Short task: Rewrite every row below, replacing "Viewport" with "Browser window" wherever it occurs and leaving everything else unchanged. Omit the pictures from your answer.

Rows about locating items on screens
• • • •
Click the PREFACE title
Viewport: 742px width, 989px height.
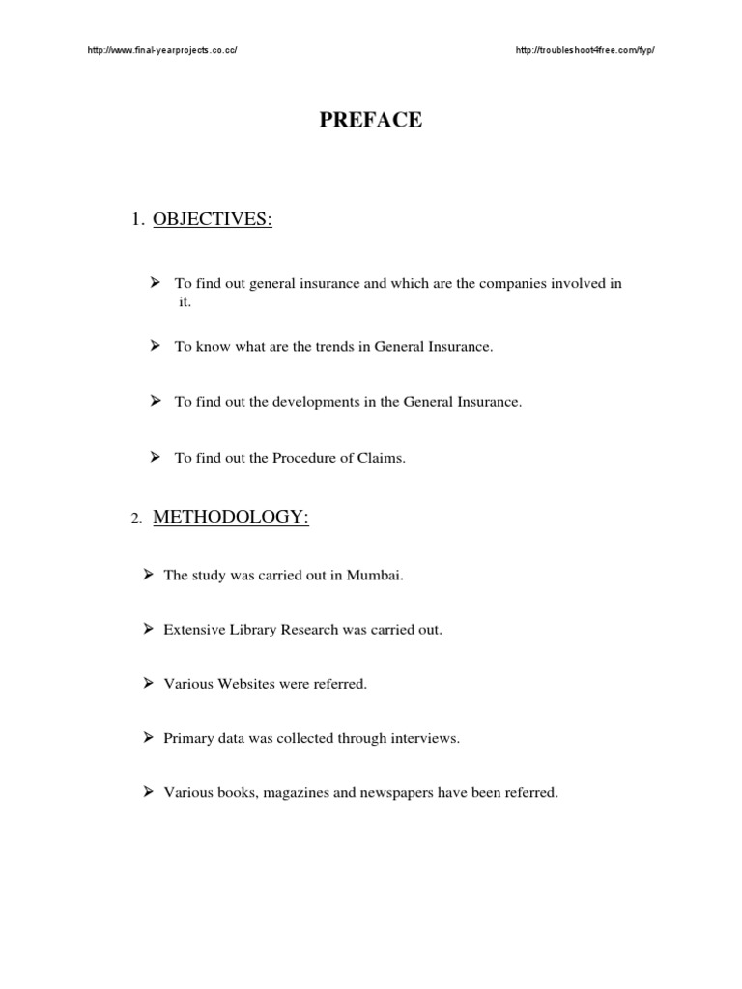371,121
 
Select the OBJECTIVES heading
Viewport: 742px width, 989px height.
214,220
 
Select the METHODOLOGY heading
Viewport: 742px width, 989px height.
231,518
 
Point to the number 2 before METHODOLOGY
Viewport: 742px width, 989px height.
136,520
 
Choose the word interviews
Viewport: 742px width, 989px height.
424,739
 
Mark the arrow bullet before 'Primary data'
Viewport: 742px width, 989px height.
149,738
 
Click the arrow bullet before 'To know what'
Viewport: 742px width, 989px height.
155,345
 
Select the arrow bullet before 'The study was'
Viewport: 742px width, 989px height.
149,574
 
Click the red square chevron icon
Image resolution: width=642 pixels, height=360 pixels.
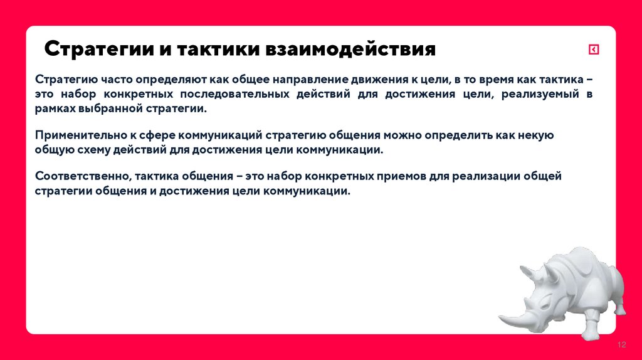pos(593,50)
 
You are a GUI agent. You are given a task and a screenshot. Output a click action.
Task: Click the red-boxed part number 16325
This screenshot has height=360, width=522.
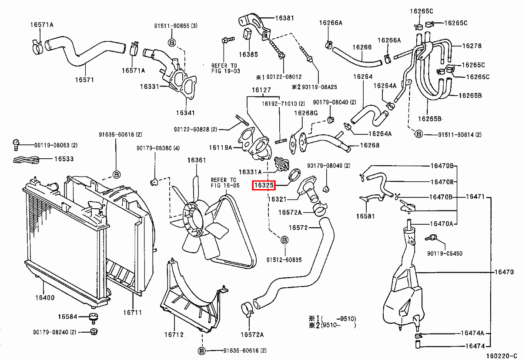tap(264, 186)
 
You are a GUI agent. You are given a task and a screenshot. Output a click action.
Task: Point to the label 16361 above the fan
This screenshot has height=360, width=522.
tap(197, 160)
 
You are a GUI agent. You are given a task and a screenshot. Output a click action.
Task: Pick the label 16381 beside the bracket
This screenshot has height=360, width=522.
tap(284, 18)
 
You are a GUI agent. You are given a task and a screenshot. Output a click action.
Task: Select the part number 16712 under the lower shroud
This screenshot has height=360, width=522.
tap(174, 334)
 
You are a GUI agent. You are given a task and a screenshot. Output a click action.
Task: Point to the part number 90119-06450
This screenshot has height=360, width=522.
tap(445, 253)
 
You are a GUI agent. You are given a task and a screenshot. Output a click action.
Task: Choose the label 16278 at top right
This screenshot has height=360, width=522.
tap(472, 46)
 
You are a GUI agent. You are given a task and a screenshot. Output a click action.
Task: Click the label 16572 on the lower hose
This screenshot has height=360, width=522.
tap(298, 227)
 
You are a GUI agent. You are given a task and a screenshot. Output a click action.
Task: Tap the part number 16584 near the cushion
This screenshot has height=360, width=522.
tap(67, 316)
• • • •
Exercise result:
Click the PREFACE title
Browser window: 742px width, 989px height.
371,121
 
Select the OBJECTIVES heading
Browser window: 742px width, 989px height.
214,220
 
Select the METHODOLOGY heading
Browser window: 742px width, 989px height.
231,518
 
Point to the number 2 before METHODOLOGY
Browser window: 742px width, 989px height.
136,520
 
Choose the word interviews
Browser window: 742px width, 989px height.
424,739
 
Mark the arrow bullet before 'Primary data'
Browser window: 742px width, 989px height.
149,738
 
Click the arrow bullet before 'To know what'
Browser window: 742px width, 989px height.
155,345
 
Select the arrow bullet before 'The study was'
Browser window: 742px width, 989px height.
149,574
 
Click the red square chevron icon
Image resolution: width=642 pixels, height=360 pixels.
pos(593,50)
 
You are a GUI agent. You are given a task and a screenshot. Output a click action.
Task: Click the red-boxed part number 16325
This screenshot has height=360, width=522.
tap(264, 186)
 
You are a GUI agent. You are given a task and a screenshot. Output a click action.
Task: Point to the label 16361 above the fan
This screenshot has height=360, width=522.
tap(197, 160)
 
You are a GUI agent. You are given a task and a screenshot. Output a click action.
Task: Pick the label 16381 beside the bracket
This screenshot has height=360, width=522.
tap(284, 18)
 
You are a GUI agent. You are given a task and a screenshot. Output a click action.
Task: Select the part number 16712 under the lower shroud
This screenshot has height=360, width=522.
tap(174, 334)
 
You are a GUI agent. You are given a task and a screenshot. Output a click action.
Task: Point to the part number 90119-06450
This screenshot has height=360, width=522.
tap(445, 253)
 
You are a GUI agent. You are given a task and a screenshot. Output a click action.
Task: Choose the label 16278 at top right
This screenshot has height=360, width=522.
tap(472, 46)
 
You are a GUI agent. You are given a task and a screenshot. Output a click action.
Task: Click the label 16572 on the lower hose
This screenshot has height=360, width=522.
tap(298, 227)
 
You are a GUI agent. You are given a task and a screenshot. Output a click action.
Task: Tap the part number 16584 near the cushion
This screenshot has height=360, width=522.
tap(67, 316)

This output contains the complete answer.